The major section where I feel the argument makes an error is here:
Consider: all prices are determined by the interaction of supply, the stock of goods available to be sold, and by the demand schedule for that good. If the government levies a general 20 percent tax on all retail sales, it is true that retailers will now incur an additional 20 percent cost on all sales. But how can they raise prices to cover these costs? Prices, at all times, tend to be set at the maximum net revenue point for each seller. If the sellers can simply pass the 20 percent increase in costs onto the consumers, why did they have to wait until a sales tax to raise prices? Prices are already at highest net income levels for each firm. Any increase in cost, therefore, will have to be absorbed by the firm; it cannot be passed forward to the consumers.
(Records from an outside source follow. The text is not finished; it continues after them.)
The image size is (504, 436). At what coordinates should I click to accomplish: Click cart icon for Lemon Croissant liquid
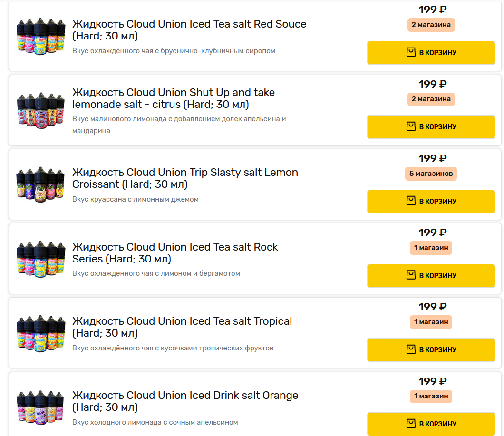tap(411, 201)
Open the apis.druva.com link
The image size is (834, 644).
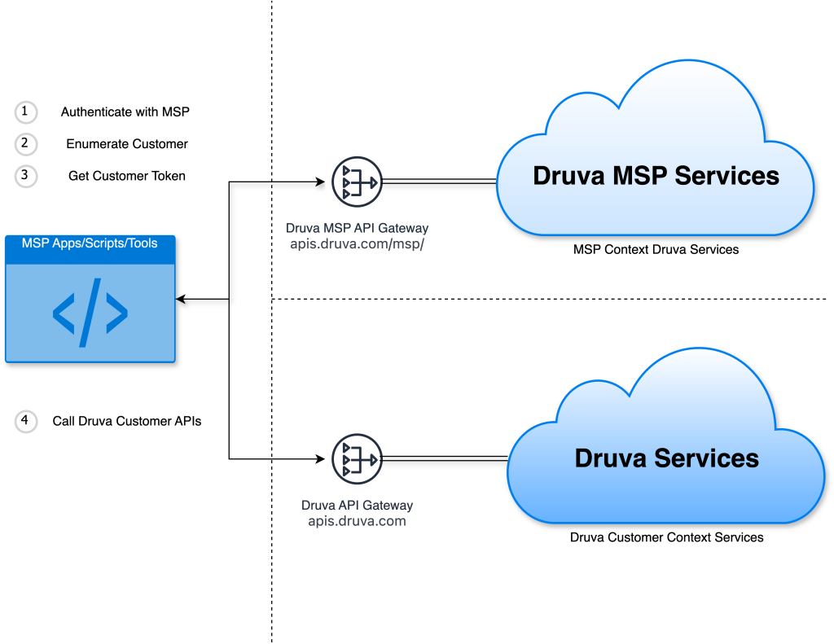[356, 520]
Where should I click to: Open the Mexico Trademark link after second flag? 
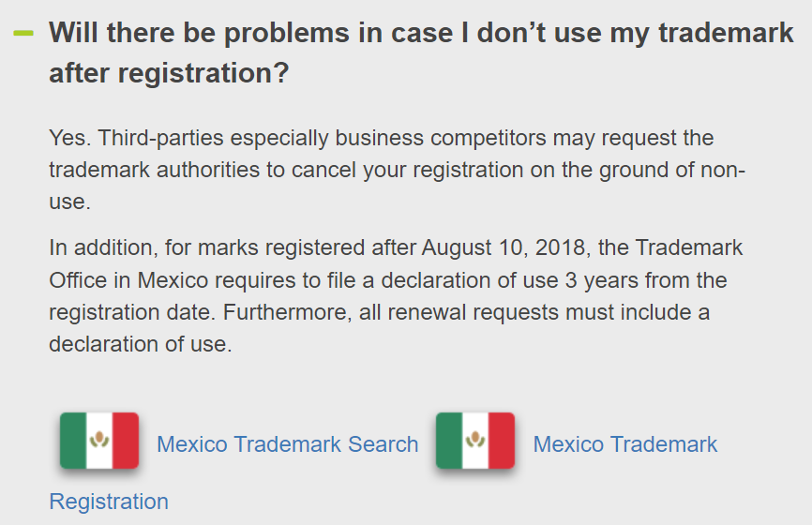pos(625,444)
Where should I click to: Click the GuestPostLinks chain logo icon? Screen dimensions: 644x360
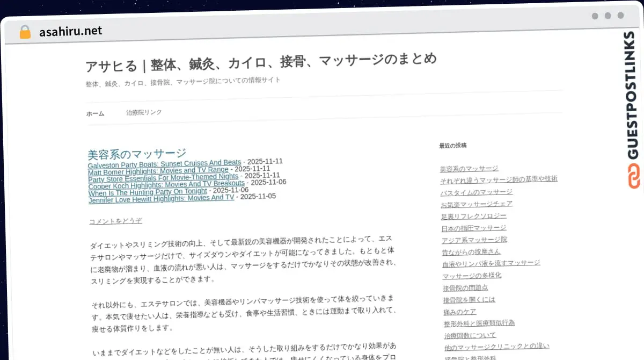click(634, 177)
Put another way: the levy of a sales tax has not changed the stock already available to the consumers; that stock has already been produced. Demand curves have not changed, and there is no reason for them to do so. Since supply and demand have not changed, neither will price. Or, looking at the situation from the point of the demand and supply of money, which help determine general price levels, the supply of money has remained as given, and there is also no reason to assume a change in the demand for cash balances either. Hence, prices will remain the same.
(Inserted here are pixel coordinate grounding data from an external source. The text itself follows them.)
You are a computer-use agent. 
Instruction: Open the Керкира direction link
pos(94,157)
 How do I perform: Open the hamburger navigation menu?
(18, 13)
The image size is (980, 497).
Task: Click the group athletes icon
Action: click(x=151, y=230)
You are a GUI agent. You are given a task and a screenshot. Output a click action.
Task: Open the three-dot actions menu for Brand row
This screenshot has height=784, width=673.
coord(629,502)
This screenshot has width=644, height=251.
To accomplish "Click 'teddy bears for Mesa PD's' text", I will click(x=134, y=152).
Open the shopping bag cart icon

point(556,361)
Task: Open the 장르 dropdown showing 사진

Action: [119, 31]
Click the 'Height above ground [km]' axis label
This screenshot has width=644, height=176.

The analysis incorrectly fails to take into account that incomes *would* rise (owing the the absence of FICA and income taxes), and therefore prices would be subject to raising as well. Further, the analysis fails to take into account the manner in which businesses pass on expenses incurred from the present system to customers. The removal of the present hodgepodge of laws should allow manufacturers, wholesalers, and retailers to absorb cost cuts in the ultimate price on the product that would, in the very least, partially compensate for the increased cost due to the sales tax.
The major criticism in Rothbard's article is that we worry too much about "how we pluck the goose" rather than how much is plucked from the goose. This criticism is answered in a few ways:
First, the easy reduction in government expenditure by the reduction in scope of the IRS.
Second, the hidden costs of the present system are eliminated. These costs include significatly: poor business decisions made for their tax implications, and the cost of compliance (record keeping, accountants, legal fees).
Third, and most "fuzzy", making the total federal government cost visible to the public may make shrinking the size of the federal governement easier politically. This could also be accomplished by stopping income withholding as Rothbard suggersts in the article.
I am not wholly convinced on the "Fair Tax" but for the most part it sounds good to me. My principle hold-out is that it sounds entirely too good to be true
That and the oft mentioned (in this thread) unfeasability of it politically. I noticed on their website that they have not found a single Democrat to sponsor the bill, this is discouraging.